◆ **TASK OBJECTIVE**: Each line below is to be written out in full, exactly as shown.

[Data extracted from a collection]

※ ※ ※

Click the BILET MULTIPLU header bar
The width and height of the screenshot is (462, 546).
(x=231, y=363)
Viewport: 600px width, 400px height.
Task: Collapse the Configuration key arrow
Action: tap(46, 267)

※ ※ ※

◆ **EXERCISE RESULT**:
Click the BILET MULTIPLU header bar
The width and height of the screenshot is (462, 546).
(x=231, y=363)
Viewport: 600px width, 400px height.
Task: Collapse the Configuration key arrow
Action: tap(46, 267)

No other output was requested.